-- SOURCE DATA start --

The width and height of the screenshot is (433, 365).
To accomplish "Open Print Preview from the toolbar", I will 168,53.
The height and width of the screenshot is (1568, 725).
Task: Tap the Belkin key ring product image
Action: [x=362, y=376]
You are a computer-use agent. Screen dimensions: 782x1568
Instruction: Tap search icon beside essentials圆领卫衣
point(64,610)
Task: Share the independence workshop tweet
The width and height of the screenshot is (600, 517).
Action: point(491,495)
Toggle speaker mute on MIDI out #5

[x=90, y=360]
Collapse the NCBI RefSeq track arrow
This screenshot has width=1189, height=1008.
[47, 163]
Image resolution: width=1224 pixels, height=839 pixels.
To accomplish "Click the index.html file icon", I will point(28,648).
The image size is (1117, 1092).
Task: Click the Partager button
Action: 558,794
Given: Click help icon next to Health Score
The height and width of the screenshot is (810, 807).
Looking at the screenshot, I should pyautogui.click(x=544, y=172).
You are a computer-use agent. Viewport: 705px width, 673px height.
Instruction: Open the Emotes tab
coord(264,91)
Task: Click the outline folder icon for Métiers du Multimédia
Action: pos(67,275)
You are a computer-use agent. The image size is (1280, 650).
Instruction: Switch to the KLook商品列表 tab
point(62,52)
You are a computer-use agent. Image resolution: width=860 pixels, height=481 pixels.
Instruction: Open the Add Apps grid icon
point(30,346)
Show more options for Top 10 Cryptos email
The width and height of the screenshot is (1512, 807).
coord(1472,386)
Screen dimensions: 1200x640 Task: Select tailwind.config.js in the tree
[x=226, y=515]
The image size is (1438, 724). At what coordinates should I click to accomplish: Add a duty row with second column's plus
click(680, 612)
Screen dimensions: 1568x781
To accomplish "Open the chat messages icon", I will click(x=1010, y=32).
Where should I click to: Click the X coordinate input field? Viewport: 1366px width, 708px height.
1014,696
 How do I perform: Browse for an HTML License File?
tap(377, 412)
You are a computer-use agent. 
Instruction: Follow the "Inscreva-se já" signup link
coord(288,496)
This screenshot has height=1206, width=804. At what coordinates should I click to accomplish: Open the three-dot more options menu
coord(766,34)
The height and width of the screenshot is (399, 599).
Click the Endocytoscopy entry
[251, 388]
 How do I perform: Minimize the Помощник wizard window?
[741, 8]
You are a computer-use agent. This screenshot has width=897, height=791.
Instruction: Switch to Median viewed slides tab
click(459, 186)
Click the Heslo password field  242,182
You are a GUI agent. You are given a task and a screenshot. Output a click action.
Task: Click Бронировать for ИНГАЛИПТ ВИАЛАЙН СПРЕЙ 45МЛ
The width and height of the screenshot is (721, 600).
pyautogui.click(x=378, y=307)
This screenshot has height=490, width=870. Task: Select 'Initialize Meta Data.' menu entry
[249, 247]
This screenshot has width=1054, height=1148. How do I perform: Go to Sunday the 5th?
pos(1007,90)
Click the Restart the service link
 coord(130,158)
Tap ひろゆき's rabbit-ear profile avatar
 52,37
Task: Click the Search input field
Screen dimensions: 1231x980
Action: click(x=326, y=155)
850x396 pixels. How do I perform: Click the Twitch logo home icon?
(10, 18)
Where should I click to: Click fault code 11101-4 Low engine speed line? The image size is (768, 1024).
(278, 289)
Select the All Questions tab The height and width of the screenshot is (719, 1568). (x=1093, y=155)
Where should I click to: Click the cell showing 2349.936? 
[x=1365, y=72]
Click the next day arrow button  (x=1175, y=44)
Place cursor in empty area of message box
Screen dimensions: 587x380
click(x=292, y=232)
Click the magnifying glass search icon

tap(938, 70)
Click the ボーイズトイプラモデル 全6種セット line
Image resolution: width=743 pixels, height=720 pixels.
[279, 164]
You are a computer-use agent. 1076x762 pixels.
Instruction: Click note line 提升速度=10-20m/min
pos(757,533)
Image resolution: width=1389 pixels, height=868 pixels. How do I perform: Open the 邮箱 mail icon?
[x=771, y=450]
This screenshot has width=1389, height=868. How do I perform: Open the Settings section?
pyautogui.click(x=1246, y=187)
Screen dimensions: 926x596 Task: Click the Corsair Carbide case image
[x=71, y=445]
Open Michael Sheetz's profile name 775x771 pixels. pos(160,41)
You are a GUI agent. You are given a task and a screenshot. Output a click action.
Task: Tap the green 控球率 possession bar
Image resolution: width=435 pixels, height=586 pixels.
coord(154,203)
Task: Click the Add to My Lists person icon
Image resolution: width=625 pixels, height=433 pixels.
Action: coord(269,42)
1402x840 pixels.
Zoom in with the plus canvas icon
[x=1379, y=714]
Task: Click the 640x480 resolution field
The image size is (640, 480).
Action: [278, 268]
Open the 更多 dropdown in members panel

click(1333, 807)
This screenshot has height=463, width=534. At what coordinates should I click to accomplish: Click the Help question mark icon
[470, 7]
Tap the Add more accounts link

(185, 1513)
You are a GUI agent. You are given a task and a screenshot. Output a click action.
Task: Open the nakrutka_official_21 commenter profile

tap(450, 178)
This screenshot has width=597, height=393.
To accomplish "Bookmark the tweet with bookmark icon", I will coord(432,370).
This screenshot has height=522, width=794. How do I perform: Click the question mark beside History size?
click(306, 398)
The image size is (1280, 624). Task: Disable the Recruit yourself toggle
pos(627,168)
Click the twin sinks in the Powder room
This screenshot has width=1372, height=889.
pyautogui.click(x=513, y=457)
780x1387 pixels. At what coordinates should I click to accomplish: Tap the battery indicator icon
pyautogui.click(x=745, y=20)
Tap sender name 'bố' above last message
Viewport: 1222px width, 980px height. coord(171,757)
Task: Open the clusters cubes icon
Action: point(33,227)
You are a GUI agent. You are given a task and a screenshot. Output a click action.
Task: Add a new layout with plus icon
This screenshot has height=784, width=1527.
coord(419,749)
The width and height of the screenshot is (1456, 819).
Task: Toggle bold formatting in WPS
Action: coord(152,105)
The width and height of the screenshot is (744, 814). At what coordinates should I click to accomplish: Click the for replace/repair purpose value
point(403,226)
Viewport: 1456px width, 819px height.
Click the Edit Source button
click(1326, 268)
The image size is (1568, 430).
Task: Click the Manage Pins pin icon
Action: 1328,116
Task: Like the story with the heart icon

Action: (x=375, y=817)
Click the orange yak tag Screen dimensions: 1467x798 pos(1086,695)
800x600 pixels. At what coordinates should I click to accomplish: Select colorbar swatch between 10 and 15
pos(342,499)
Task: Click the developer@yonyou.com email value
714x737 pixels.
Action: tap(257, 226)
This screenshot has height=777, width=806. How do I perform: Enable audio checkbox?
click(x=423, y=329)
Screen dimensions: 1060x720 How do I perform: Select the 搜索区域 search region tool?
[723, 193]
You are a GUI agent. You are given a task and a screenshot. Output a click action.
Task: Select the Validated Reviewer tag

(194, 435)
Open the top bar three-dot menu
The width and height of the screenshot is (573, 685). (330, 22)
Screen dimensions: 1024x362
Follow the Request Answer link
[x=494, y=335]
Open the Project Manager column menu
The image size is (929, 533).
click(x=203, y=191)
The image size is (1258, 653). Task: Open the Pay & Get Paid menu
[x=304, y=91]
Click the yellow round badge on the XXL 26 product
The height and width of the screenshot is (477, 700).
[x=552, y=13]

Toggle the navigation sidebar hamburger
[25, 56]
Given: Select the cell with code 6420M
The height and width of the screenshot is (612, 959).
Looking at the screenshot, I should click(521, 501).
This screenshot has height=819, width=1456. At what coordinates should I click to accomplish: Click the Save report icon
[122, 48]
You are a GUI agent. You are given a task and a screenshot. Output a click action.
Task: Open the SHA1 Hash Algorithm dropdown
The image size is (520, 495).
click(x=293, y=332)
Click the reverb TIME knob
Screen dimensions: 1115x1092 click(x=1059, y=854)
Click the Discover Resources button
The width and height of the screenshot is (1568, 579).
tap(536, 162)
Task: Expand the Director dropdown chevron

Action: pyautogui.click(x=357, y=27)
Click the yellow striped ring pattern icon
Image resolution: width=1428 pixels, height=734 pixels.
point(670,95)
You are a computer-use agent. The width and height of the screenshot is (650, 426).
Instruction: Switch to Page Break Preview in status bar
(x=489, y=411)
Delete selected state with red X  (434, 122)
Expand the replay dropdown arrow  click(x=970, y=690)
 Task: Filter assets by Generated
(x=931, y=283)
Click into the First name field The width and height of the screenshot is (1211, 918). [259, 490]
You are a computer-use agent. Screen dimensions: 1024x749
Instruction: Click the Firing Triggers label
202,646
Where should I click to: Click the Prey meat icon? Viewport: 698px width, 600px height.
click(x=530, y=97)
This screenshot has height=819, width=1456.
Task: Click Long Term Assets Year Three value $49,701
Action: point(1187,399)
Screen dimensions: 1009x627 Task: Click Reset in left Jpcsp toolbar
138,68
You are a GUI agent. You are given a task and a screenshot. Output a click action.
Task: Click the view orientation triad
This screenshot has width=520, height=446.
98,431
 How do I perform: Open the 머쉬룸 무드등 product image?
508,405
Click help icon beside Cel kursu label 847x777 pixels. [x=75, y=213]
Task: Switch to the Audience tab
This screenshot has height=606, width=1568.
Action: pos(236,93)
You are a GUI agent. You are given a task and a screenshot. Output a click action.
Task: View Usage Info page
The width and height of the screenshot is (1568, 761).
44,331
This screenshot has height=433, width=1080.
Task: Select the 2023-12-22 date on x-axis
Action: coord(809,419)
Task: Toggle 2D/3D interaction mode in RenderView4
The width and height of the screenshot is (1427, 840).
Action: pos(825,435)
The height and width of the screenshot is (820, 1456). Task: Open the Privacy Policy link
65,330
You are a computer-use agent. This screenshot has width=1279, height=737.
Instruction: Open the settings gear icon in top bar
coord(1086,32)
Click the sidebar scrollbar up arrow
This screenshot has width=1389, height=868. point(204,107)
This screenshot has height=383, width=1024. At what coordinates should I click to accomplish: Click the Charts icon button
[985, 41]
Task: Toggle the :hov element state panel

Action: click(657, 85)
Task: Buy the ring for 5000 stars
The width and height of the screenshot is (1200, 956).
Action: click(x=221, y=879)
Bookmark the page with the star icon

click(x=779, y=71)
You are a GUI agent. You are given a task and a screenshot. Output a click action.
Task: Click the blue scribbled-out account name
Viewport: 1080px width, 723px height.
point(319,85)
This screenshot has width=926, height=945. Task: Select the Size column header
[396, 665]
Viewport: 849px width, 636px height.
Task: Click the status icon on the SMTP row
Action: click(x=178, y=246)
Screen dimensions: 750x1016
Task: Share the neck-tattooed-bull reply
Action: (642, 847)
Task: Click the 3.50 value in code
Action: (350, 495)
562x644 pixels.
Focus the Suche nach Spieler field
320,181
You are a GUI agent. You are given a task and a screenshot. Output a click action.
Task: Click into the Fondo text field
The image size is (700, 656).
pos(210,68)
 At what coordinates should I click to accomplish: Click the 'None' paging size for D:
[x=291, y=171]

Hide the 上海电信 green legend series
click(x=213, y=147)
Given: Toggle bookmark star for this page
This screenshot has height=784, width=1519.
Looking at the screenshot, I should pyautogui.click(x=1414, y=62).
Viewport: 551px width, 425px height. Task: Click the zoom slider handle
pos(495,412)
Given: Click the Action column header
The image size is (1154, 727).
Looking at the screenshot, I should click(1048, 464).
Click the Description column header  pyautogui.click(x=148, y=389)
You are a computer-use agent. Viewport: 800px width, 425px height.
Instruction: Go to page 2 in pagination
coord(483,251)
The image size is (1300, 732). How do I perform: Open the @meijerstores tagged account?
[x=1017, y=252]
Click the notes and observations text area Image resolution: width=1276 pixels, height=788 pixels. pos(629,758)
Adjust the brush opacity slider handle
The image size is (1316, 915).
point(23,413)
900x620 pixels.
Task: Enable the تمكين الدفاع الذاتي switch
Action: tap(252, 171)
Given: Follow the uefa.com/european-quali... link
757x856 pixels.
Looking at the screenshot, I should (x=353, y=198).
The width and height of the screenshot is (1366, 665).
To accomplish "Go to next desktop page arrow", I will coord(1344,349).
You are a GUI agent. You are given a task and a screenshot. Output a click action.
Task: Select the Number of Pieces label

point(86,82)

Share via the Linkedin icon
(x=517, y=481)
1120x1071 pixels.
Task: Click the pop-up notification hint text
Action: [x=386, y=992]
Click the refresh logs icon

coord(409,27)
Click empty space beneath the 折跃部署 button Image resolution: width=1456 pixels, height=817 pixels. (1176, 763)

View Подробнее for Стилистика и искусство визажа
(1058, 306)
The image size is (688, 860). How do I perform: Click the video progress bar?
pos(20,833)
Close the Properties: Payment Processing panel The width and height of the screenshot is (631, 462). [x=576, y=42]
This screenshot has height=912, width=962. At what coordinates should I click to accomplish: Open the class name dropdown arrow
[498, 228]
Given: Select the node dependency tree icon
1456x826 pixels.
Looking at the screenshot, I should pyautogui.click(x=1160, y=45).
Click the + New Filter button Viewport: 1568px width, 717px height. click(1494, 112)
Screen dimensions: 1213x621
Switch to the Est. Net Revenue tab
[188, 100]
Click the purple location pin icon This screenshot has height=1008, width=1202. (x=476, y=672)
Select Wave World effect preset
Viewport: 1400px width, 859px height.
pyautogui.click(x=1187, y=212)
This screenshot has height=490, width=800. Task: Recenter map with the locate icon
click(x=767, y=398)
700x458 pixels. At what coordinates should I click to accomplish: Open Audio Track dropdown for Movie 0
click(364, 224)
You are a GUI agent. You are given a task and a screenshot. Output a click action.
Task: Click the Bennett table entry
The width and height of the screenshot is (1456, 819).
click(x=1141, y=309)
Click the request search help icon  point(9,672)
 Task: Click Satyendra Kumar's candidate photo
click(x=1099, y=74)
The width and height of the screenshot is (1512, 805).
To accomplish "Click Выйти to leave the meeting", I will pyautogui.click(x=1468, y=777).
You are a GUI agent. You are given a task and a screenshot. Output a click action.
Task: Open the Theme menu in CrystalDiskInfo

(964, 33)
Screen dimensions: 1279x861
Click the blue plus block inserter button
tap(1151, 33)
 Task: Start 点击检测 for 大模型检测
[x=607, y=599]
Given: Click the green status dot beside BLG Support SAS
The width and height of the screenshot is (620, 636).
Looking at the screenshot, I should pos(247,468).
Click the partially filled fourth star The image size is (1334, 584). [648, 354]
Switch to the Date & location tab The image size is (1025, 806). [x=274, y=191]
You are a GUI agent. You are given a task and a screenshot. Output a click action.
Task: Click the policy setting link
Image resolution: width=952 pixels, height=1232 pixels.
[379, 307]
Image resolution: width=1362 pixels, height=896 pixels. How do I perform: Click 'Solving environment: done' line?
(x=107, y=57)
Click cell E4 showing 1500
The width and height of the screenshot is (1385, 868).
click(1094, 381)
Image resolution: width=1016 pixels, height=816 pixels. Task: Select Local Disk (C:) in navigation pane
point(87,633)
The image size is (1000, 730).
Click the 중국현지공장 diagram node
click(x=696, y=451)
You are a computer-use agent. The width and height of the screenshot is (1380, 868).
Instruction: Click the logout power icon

-- SOURCE DATA end --

GOAL OF THE EXERCISE: Render the stretch from the start of the entries above through the line containing "will click(x=1010, y=32).", including both ends, as a Markdown table with the columns Row and Line. Number each line in Row, put its text in Line, and leave out blank lines.

TASK OUTPUT:
| Row | Line |
|---|---|
| 1 | The width and height of the screenshot is (433, 365). |
| 2 | To accomplish "Open Print Preview from the toolbar", I will 168,53. |
| 3 | The height and width of the screenshot is (1568, 725). |
| 4 | Task: Tap the Belkin key ring product image |
| 5 | Action: [x=362, y=376] |
| 6 | You are a computer-use agent. Screen dimensions: 782x1568 |
| 7 | Instruction: Tap search icon beside essentials圆领卫衣 |
| 8 | point(64,610) |
| 9 | Task: Share the independence workshop tweet |
| 10 | The width and height of the screenshot is (600, 517). |
| 11 | Action: point(491,495) |
| 12 | Toggle speaker mute on MIDI out #5 |
| 13 | [x=90, y=360] |
| 14 | Collapse the NCBI RefSeq track arrow |
| 15 | This screenshot has width=1189, height=1008. |
| 16 | [47, 163] |
| 17 | Image resolution: width=1224 pixels, height=839 pixels. |
| 18 | To accomplish "Click the index.html file icon", I will point(28,648). |
| 19 | The image size is (1117, 1092). |
| 20 | Task: Click the Partager button |
| 21 | Action: 558,794 |
| 22 | Given: Click help icon next to Health Score |
| 23 | The height and width of the screenshot is (810, 807). |
| 24 | Looking at the screenshot, I should pyautogui.click(x=544, y=172). |
| 25 | You are a computer-use agent. Viewport: 705px width, 673px height. |
| 26 | Instruction: Open the Emotes tab |
| 27 | coord(264,91) |
| 28 | Task: Click the outline folder icon for Métiers du Multimédia |
| 29 | Action: pos(67,275) |
| 30 | You are a computer-use agent. The image size is (1280, 650). |
| 31 | Instruction: Switch to the KLook商品列表 tab |
| 32 | point(62,52) |
| 33 | You are a computer-use agent. Image resolution: width=860 pixels, height=481 pixels. |
| 34 | Instruction: Open the Add Apps grid icon |
| 35 | point(30,346) |
| 36 | Show more options for Top 10 Cryptos email |
| 37 | The width and height of the screenshot is (1512, 807). |
| 38 | coord(1472,386) |
| 39 | Screen dimensions: 1200x640 Task: Select tailwind.config.js in the tree |
| 40 | [x=226, y=515] |
| 41 | The image size is (1438, 724). At what coordinates should I click to accomplish: Add a duty row with second column's plus |
| 42 | click(680, 612) |
| 43 | Screen dimensions: 1568x781 |
| 44 | To accomplish "Open the chat messages icon", I will click(x=1010, y=32). |